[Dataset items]
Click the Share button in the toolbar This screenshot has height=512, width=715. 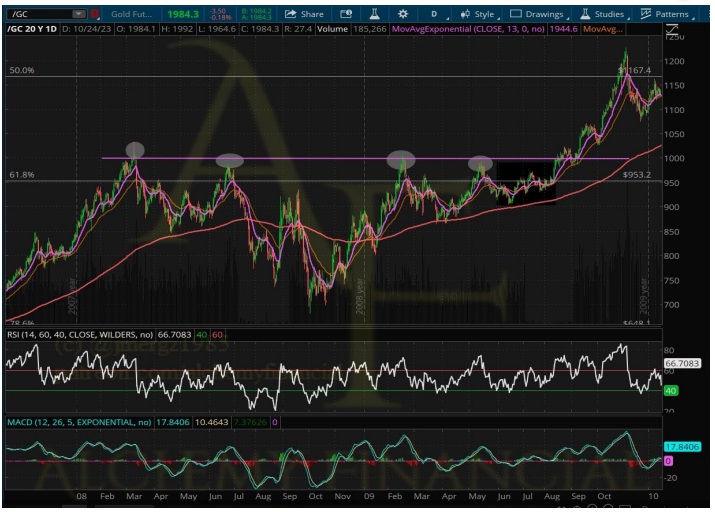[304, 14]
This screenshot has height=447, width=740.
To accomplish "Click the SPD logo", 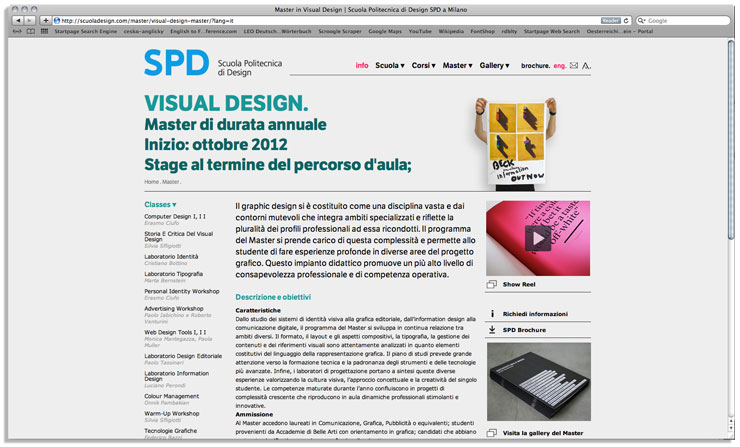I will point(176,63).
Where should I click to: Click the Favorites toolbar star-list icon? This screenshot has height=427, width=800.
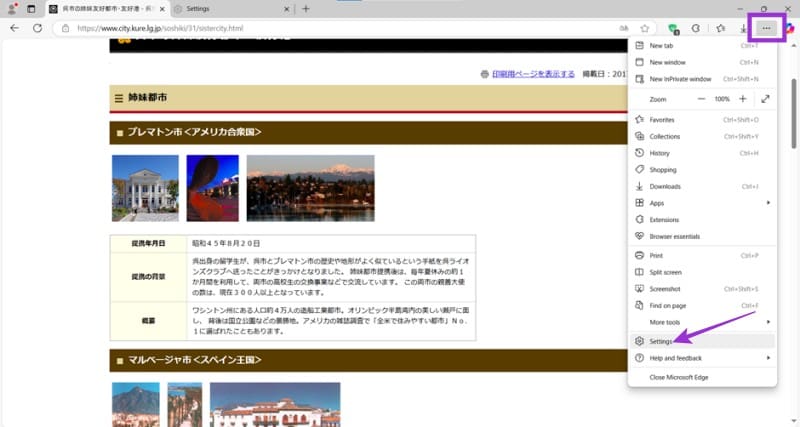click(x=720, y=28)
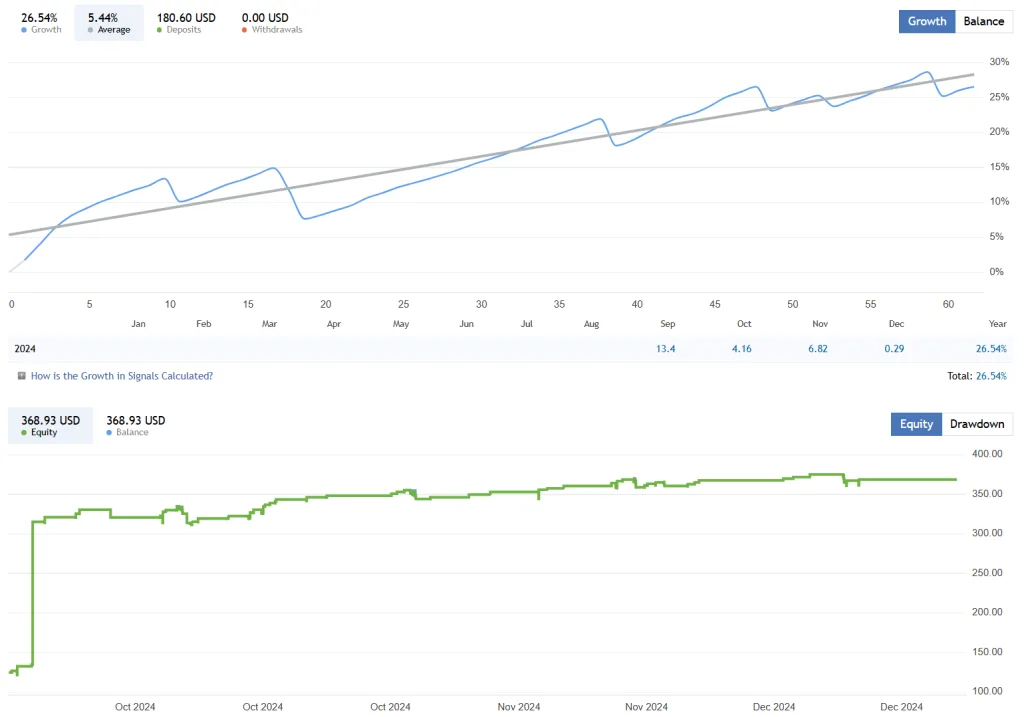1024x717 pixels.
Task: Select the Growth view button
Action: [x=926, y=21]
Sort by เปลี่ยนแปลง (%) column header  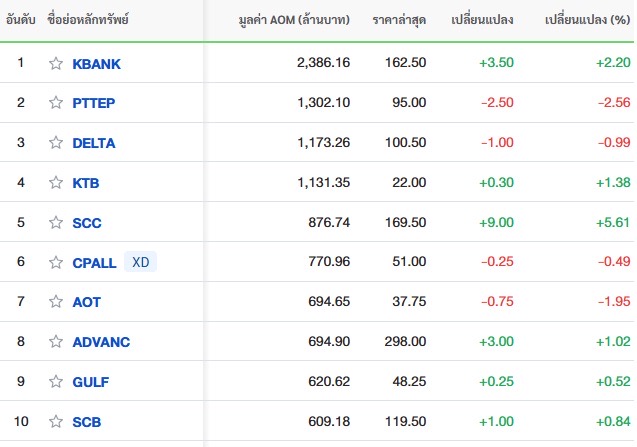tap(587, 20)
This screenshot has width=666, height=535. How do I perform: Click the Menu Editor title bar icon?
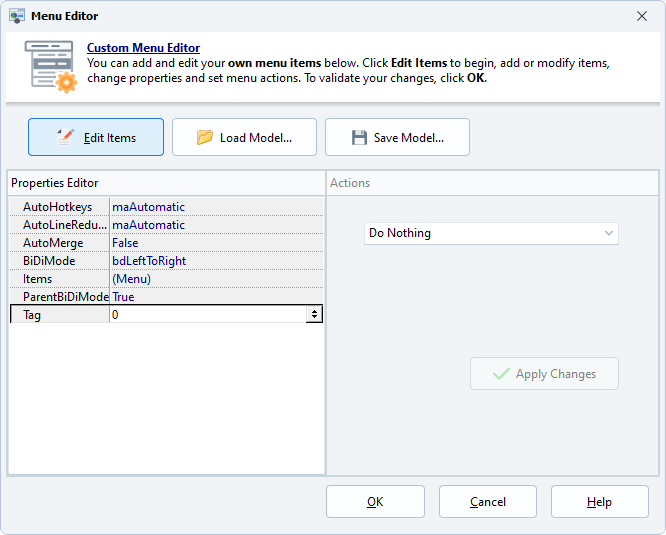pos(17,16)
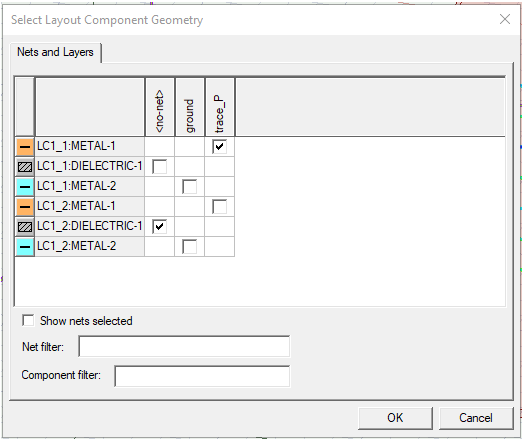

[Problem requirements]
Find the line holding "This screenshot has width=666, height=535." in the data above. Retype it and every later line exactly, through the end, but not the pictures.

[Exercise output]
This screenshot has width=666, height=535. How do I perform: Click the Menu Editor title bar icon?
pos(17,16)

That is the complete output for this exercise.